▶ _Given passage_:
▼

Please add profiles for those who were born, lived or died in DeKalb County, Georgia.

Official Website

History

DeKalb County, formed in 1822 from Henry, Gwinnett and Fayette counties, took its name from Baron Johann de Kalb (1721-1780), a Bavarian-born former officer in the French Army, who fought for the Continental Army in the American Revolutionary War.

In 1853, Fulton County formed from the western half of DeKalb, divided along a perfectly straight and due north/south line down the middle. Until this time, the growing city of Atlanta had been inside DeKalb. Atlanta grew because the city of Decatur did not want to become the railroad terminus in the 1830s, thus a spot at the Thrasherville encampment in western DeKalb was picked to become Terminus and then Marthasville, before becoming Atlanta a few years after its founding. DeKalb once extended slightly further north to the Chattahoochee River, but this strip was later given to Milton, and is now the panhandle of Sandy Springs.

▲

▶ _Dataset excerpt_:
▼

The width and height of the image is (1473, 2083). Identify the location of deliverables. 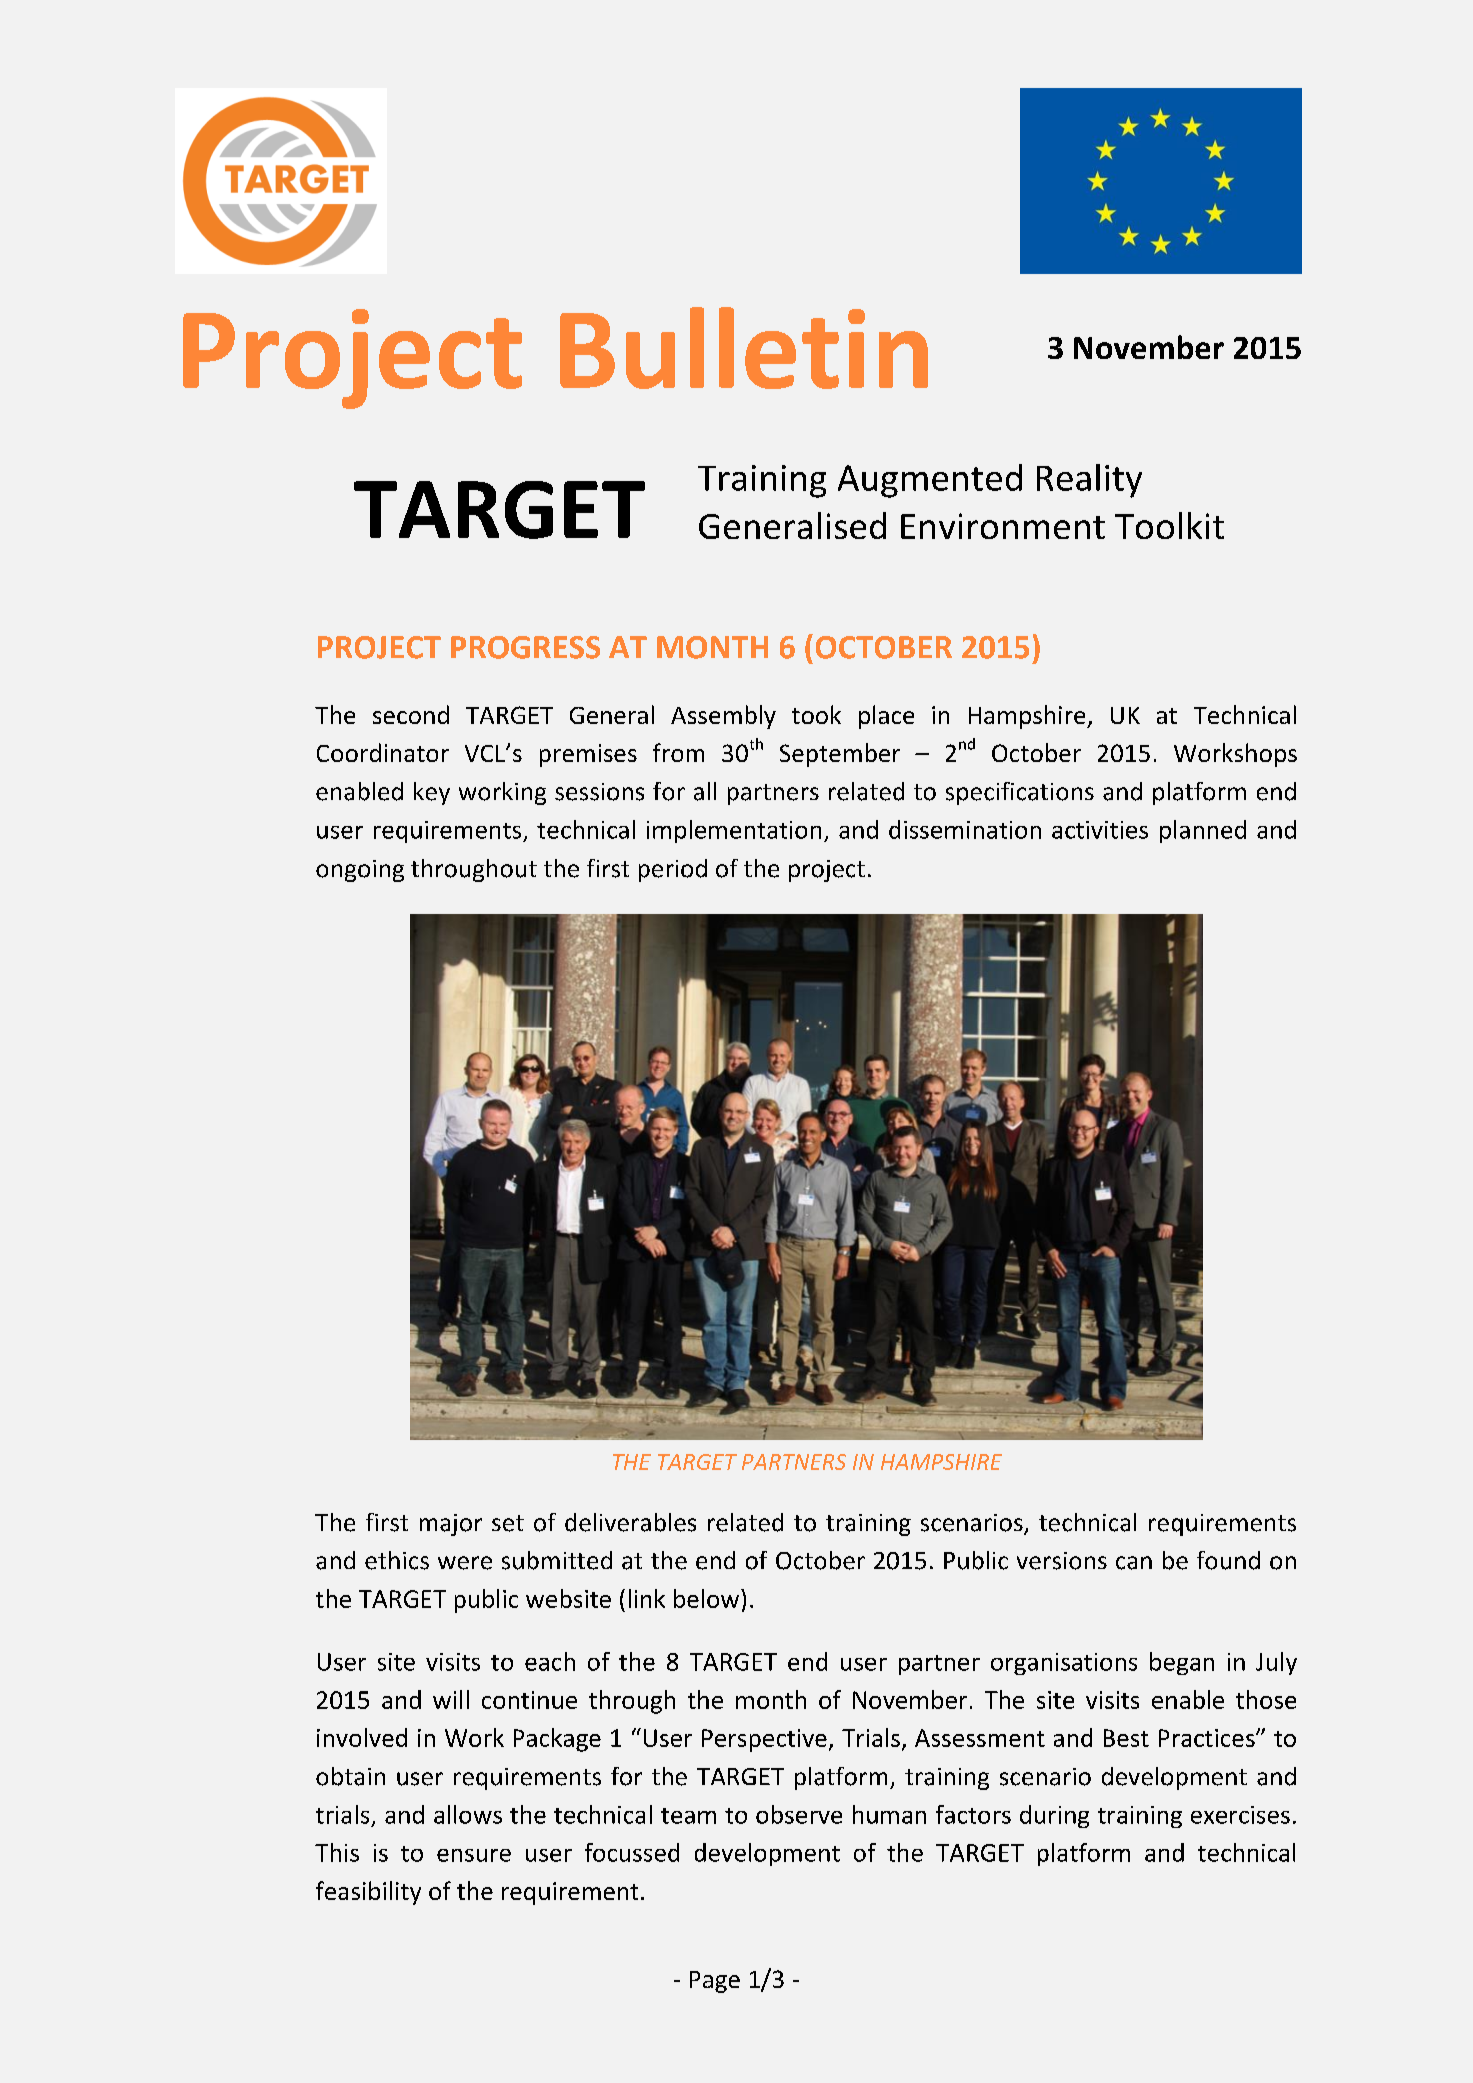
(630, 1522).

▲

▶ _Exercise instructions_:
1 – In the DeKalb County history, in what year did Fulton County form from the western half of DeKalb?
2 – Copy the DeKalb County history word for word, from "DeKalb County, formed" to "American Revolutionary War.".

▶ _Task-by-task answers_:
1 – 1853

2 –
DeKalb County, formed in 1822 from Henry, Gwinnett and Fayette counties, took its name from Baron Johann de Kalb (1721-1780), a Bavarian-born former officer in the French Army, who fought for the Continental Army in the American Revolutionary War.